This paper addresses appearance based domain adaptation for the pixel-wise classification of remotely sensed data using deep neural networks (DNN) as a strategy to reduce the requirements of DNN with respect to the availability of training data. We focus on the setting in which labelled data are only available in a source domain ${\mathcal{D}}^S$, but not in a target domain ${\mathcal{D}}^T$, known as unsupervised domain adaptation in Computer Vision. Our method is based on adversarial training of an appearance adaptation network (AAN) that transforms images from ${\mathcal{D}}^S$ such that they look like images from ${\mathcal{D}}^T$. Together with the original label maps from ${\mathcal{D}}^S$, the transformed images are used to adapt a DNN to ${\mathcal{D}}^T$. The AAN has to change the appearance of objects of a certain class such that they resemble objects of the same class in ${\mathcal{D}}^T$. Many approaches try to achieve this goal by incorporating cycle consistency in the adaptation process, but such approaches tend to hallucinate structures that occur frequently in one of the domains. In contrast, we propose a joint training strategy of the AAN and the classifier, which constrains the AAN to transform the images such that they are correctly classified. To further improve the adaptation performance, we propose a new regularization loss for the discriminator network used in adversarial training. We also address the problem of finding the optimal values of the trained network parameters, proposing a new unsupervised entropy based parameter selection criterion, which compensates for the fact that there is no validation set in ${\mathcal{D}}^T$ that could be monitored. As a minor contribution, we present a new weighting strategy for the cross-entropy loss, addressing the problem of imbalanced class distributions. Our method is evaluated in 42 adaptation scenarios using datasets from 7 cities, all consisting of high-resolution digital orthophotos and height data. It achieves a positive transfer in all cases, and on average it improves the performance in the target domain by $4.3\%$ in overall accuracy. In adaptation scenarios between the Vaihingen and Potsdam datasets from the ISPRS semantic labelling benchmark our method outperforms those from recent publications by $10-20\%$ with respect to the mean intersection over union.

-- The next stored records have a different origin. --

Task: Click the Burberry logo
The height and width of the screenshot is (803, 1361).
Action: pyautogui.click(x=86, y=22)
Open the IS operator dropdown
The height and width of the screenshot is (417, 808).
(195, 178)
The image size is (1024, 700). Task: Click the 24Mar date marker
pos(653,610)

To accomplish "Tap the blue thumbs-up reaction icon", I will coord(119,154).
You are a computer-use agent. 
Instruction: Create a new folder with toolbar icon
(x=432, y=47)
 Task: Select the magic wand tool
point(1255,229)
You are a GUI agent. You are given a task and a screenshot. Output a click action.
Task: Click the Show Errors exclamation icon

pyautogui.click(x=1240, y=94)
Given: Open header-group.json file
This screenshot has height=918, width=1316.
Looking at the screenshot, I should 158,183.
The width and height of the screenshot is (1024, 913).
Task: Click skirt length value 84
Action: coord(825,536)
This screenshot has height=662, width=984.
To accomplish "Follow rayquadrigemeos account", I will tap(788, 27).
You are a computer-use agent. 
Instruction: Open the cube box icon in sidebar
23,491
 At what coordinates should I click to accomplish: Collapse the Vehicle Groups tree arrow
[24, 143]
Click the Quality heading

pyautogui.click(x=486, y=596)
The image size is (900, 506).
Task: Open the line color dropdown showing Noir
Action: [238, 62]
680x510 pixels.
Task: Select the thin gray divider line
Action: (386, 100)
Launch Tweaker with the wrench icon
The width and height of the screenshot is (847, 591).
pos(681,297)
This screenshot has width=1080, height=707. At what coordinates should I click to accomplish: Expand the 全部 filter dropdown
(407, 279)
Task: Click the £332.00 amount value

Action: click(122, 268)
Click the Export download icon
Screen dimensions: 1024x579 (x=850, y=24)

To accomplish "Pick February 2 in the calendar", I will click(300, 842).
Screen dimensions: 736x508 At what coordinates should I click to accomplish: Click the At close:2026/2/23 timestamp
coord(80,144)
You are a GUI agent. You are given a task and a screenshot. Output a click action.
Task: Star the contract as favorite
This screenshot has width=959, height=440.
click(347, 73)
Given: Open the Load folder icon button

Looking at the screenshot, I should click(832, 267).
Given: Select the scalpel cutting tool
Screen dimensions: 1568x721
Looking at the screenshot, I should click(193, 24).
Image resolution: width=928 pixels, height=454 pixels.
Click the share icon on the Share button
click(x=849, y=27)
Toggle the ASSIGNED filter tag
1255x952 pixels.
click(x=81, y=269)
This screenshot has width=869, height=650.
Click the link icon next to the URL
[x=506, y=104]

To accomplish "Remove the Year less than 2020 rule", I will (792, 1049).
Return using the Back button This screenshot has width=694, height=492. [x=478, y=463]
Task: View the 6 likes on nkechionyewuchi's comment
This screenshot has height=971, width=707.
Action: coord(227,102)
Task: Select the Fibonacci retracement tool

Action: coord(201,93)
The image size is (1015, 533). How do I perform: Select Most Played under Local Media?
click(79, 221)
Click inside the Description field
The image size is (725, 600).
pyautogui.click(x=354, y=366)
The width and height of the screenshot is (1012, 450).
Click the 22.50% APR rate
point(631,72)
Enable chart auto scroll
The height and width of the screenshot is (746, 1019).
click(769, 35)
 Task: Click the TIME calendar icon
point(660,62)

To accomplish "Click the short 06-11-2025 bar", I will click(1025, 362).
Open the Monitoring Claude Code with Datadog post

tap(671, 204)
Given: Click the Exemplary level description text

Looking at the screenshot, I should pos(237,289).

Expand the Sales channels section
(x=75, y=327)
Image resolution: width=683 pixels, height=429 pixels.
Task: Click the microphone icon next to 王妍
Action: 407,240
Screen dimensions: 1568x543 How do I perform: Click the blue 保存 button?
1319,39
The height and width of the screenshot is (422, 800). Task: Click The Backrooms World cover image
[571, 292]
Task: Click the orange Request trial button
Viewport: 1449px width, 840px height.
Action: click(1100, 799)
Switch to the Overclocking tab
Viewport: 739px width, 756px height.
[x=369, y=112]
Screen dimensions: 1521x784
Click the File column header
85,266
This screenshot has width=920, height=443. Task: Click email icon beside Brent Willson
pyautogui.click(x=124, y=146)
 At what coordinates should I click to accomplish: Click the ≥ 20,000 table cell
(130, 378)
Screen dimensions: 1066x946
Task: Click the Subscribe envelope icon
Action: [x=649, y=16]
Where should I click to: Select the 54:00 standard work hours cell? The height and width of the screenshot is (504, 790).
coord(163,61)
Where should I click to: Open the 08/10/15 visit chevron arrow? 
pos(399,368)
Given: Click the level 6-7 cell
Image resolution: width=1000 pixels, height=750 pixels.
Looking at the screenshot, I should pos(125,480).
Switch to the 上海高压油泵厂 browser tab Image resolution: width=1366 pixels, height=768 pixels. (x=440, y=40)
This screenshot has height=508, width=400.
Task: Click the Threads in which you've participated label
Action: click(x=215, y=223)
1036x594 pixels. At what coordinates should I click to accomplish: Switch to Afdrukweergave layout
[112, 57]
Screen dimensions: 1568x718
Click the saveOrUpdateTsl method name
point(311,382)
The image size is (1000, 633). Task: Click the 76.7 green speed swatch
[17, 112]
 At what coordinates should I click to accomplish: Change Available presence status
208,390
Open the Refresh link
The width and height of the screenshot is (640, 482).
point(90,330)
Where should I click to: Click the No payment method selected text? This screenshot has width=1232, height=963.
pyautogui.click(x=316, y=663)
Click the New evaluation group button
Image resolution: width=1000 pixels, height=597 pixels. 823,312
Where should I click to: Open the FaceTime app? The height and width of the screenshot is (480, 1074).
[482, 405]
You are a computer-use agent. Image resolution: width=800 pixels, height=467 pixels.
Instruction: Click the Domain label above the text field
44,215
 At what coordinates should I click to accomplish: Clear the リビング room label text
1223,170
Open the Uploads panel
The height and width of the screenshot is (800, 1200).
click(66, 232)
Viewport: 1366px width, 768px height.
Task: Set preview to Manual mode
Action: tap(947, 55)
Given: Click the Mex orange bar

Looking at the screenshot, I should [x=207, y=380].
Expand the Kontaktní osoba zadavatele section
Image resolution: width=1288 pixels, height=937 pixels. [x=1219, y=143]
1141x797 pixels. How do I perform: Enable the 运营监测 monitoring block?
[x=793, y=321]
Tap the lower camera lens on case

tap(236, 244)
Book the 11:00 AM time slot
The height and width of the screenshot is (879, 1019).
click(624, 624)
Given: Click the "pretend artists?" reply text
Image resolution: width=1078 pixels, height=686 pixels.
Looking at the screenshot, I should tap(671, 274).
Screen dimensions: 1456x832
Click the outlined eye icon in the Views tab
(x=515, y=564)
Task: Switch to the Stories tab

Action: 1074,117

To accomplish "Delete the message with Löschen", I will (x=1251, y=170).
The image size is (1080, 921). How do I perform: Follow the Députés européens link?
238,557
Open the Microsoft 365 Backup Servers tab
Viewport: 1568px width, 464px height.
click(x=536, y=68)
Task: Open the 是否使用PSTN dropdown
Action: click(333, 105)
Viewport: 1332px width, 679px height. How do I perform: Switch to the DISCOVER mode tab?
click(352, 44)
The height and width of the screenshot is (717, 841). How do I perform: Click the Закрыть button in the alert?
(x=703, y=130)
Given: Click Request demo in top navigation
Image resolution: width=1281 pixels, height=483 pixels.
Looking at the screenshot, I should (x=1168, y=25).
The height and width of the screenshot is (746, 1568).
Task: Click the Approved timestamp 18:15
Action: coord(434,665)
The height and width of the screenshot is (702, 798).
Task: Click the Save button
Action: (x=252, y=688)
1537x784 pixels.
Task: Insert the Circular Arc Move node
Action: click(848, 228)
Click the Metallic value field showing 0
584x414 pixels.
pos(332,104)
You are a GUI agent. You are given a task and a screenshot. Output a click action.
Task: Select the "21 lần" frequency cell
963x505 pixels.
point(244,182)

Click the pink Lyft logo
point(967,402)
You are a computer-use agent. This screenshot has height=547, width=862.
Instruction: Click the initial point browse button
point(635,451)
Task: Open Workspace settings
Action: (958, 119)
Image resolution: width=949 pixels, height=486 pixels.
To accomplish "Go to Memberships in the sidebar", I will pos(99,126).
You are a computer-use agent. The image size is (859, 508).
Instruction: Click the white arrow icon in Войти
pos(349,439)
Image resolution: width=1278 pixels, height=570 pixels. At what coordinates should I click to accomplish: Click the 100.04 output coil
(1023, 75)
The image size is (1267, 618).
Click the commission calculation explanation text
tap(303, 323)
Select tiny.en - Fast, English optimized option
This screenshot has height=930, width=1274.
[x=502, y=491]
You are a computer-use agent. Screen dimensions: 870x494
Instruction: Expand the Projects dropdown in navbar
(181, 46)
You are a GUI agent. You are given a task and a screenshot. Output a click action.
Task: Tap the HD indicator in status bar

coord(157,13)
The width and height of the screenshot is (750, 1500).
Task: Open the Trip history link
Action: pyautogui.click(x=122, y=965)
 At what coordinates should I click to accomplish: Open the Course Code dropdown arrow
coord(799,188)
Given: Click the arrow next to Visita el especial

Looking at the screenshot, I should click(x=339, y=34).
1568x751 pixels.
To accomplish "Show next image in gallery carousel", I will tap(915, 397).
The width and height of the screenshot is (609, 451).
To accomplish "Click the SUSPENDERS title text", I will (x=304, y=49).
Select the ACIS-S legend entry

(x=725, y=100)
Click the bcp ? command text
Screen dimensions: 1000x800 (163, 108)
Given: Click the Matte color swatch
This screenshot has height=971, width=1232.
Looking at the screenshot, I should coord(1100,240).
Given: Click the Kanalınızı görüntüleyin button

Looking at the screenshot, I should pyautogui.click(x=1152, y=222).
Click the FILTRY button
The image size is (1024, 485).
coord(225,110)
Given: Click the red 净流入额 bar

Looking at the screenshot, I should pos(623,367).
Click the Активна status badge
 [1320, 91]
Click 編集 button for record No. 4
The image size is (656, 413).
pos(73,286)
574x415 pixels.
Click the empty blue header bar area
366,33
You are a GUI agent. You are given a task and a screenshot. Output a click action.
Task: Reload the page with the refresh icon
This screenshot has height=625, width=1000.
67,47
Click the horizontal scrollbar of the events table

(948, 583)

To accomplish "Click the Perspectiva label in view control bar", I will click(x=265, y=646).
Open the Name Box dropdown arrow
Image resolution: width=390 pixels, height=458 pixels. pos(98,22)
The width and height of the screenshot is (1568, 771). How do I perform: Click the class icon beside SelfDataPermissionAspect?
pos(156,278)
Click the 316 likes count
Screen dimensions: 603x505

本文使用深度神经网络 (DNN) 作为减少 DNN 对训练数据可用性要求的策略，解决了基于外观的域适应，用于遥感数据的像素级分类。我们专注于标记数据仅在源域中可用的设置${\mathcal{D}}^{秒}$, 但不在目标域中 ${\mathcal{D}}^{吨}$，在计算机视觉中称为无监督域适应。我们的方法基于外观适应网络 (AAN) 的对抗训练，该网络将图像从${\mathcal{D}}^{秒}$ 使它们看起来像来自 ${\mathcal{D}}^{吨}$. 连同来自的原始标签映射${\mathcal{D}}^{秒}$，转换后的图像用于使 DNN 适应 ${\mathcal{D}}^{吨}$. AAN 必须改变某个类的对象的外观，使它们类似于同一类的对象${\mathcal{D}}^{吨}$. 许多方法试图通过在适应过程中结合循环一致性来实现这一目标，但这些方法往往会产生在某个领域中频繁出现的结构的幻觉。相比之下，我们提出了 AAN 和分类器的联合训练策略，该策略约束 AAN 对图像进行转换，使其正确分类。为了进一步提高适应性能，我们为对抗训练中使用的鉴别器网络提出了一种新的正则化损失。我们还解决了寻找训练过的网络参数的最优值的问题，提出了一种新的基于无监督熵的参数选择标准，它弥补了没有验证集的事实${\mathcal{D}}^{吨}$可以被监控。作为一个小贡献，我们提出了一种新的交叉熵损失加权策略，解决了类分布不平衡的问题。我们的方法使用来自 7 个城市的数据集在 42 个适应场景中进行了评估，所有数据集均由高分辨率数字正射影像和高度数据组成。它在所有情况下都实现了正向迁移，平均而言，它提高了目标域的性能$4.3\%$在整体准确度上。在来自 ISPRS 语义标签基准的 Vaihingen 和 Potsdam 数据集之间的适应场景中，我们的方法优于最近发表的方法$10——20\%$ 关于联合的平均交集。